• [Complete the following]:
(1) Repeat the passage of the Kazuma Obara article below between "The Exposure series (top), by" and "Japanese freelance photographer.", inclusive.
(2) List every distinct four-digit year that appears in the Kazuma Obara article below.
=== Text ===
Life after nuclear disaster

The Exposure series (top), by Kazuma Obara (above), depicting the life of someone affected by radiation from the 1986 Chernobyl nuclear disaster, won him first prize in the People Stories category.
The Exposure series, by Kazuma Obara (above), depicting the life of someone affected by radiation from the 1986 Chernobyl nuclear disaster, won him first prize in the People Stories category.PHOTO: COURTESY OF KAZUMA OBARA

Kazuma Obara, 32, had known since he was a teenager that he wanted to be a professional photographer.

He was 16 when the Sept 11, 2001, attacks on the World Trade Center in the United States happened and 18 when the Iraq War started in 2003. Photographs from the events were imprinted in his memory. He saw the power of still images to create awareness about the world's complexity.

"I studied sociology to better understand the world," said the Japanese freelance photographer.

After finishing his degree at Utsunomiya University in Japan, he studied photojournalism at Days Japan School of Photojournalism while working in the financial industry.

His career as a photographer started in 2011 with a series of tragic events. In January that year, he told his boss of his plans to resign in March. He had planned to go to Africa to pursue photography.
=== Records provided ===
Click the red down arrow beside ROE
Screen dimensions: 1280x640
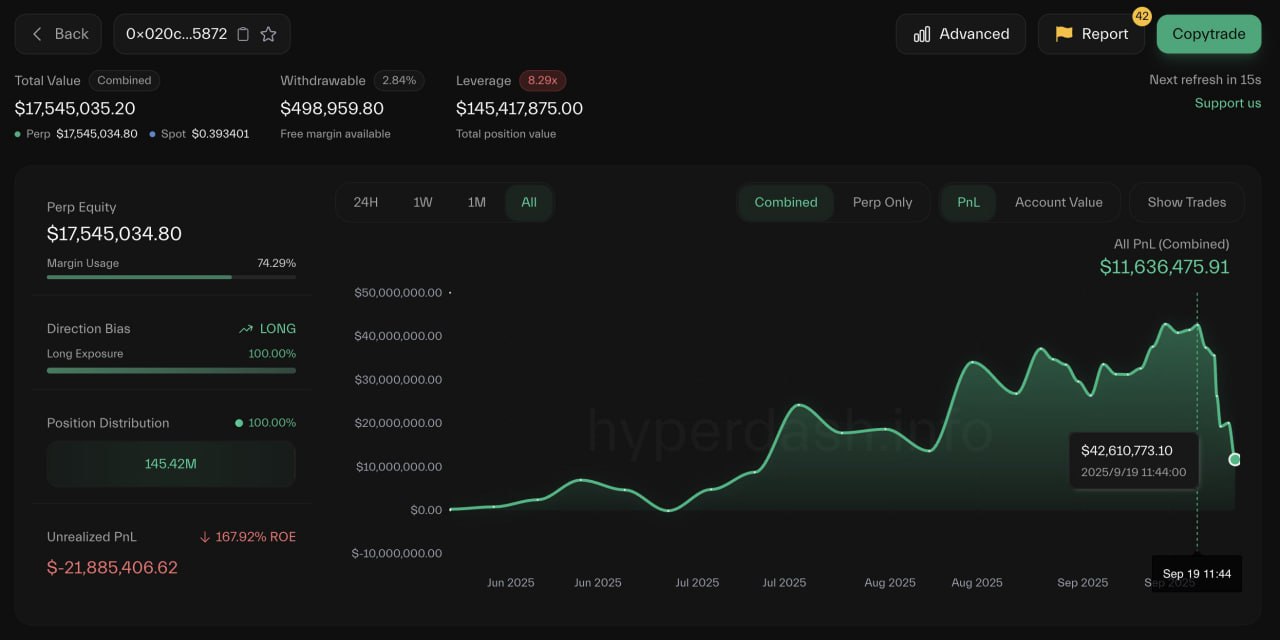(x=205, y=537)
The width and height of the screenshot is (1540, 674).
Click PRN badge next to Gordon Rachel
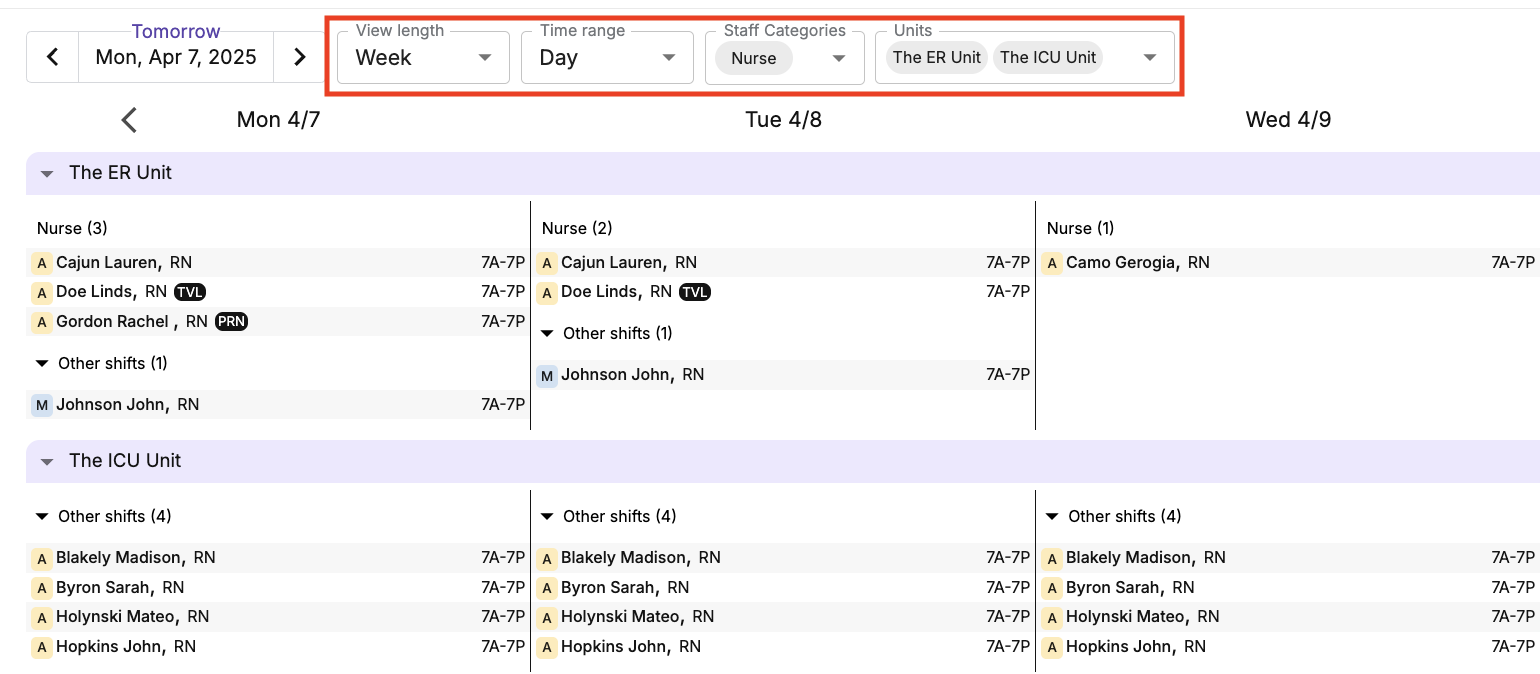(x=231, y=322)
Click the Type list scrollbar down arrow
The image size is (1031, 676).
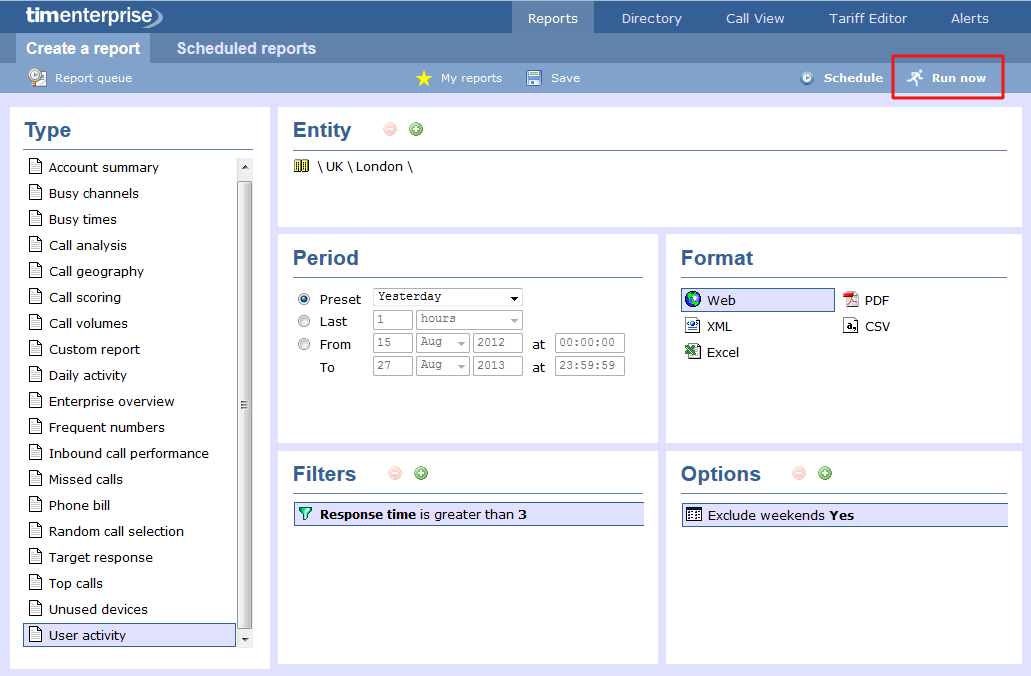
===
• [Task-by-task solutions]:
(1)
The Exposure series (top), by Kazuma Obara (above), depicting the life of someone affected by radiation from the 1986 Chernobyl nuclear disaster, won him first prize in the People Stories category.
The Exposure series, by Kazuma Obara (above), depicting the life of someone affected by radiation from the 1986 Chernobyl nuclear disaster, won him first prize in the People Stories category.PHOTO: COURTESY OF KAZUMA OBARA

Kazuma Obara, 32, had known since he was a teenager that he wanted to be a professional photographer.

He was 16 when the Sept 11, 2001, attacks on the World Trade Center in the United States happened and 18 when the Iraq War started in 2003. Photographs from the events were imprinted in his memory. He saw the power of still images to create awareness about the world's complexity.

"I studied sociology to better understand the world," said the Japanese freelance photographer.

(2)
1986
2001
2003
2011